• _SUPPLIED RECORDS_
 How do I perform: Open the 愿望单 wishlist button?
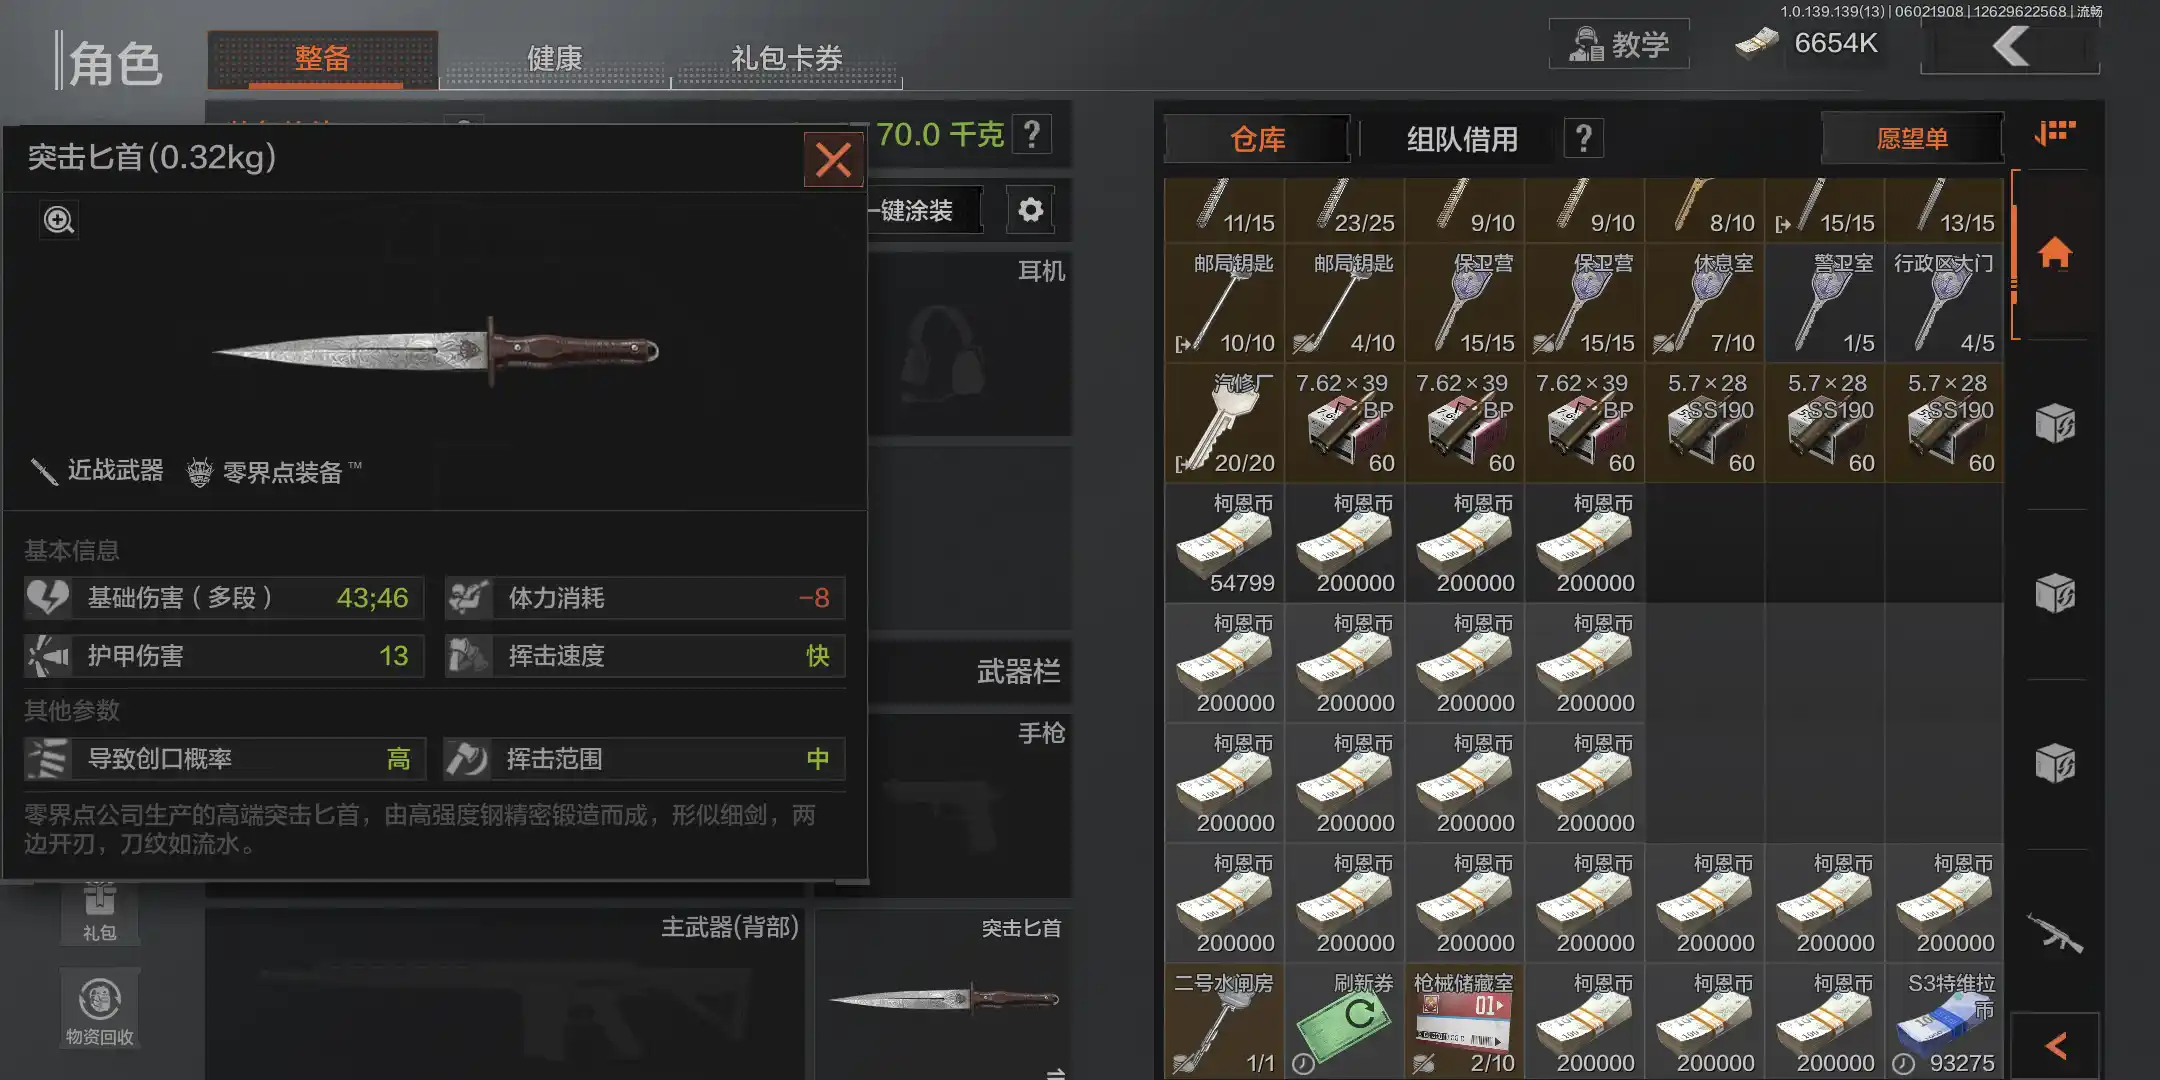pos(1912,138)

--

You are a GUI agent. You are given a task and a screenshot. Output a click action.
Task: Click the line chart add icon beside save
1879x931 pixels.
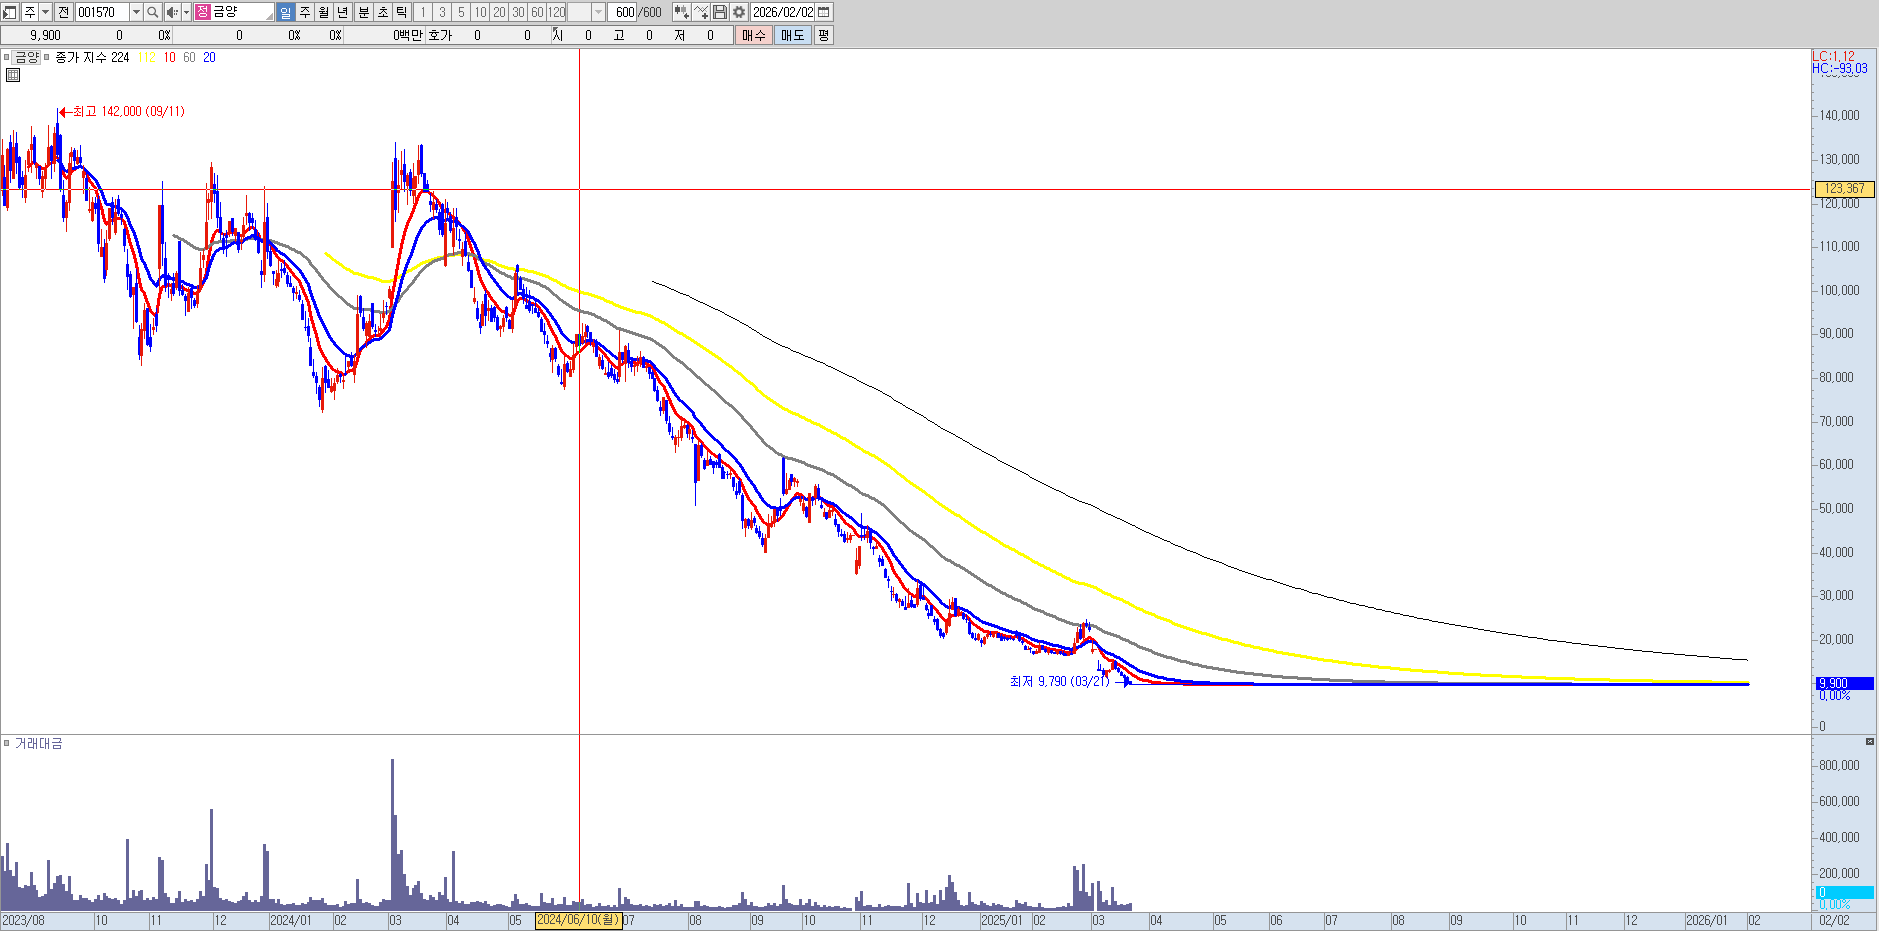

• _EXERCISE DETAILS_
Retype, in the same exact form, the lines of the material above from the line holding "You are a GUI" through the line holding "1879x931 pixels.".

• _RESULT FOR THIS EXERCISE_
You are a GUI agent. You are given a task and a screenshot. Output a click action.
Task: Click the line chart add icon beside save
1879x931 pixels.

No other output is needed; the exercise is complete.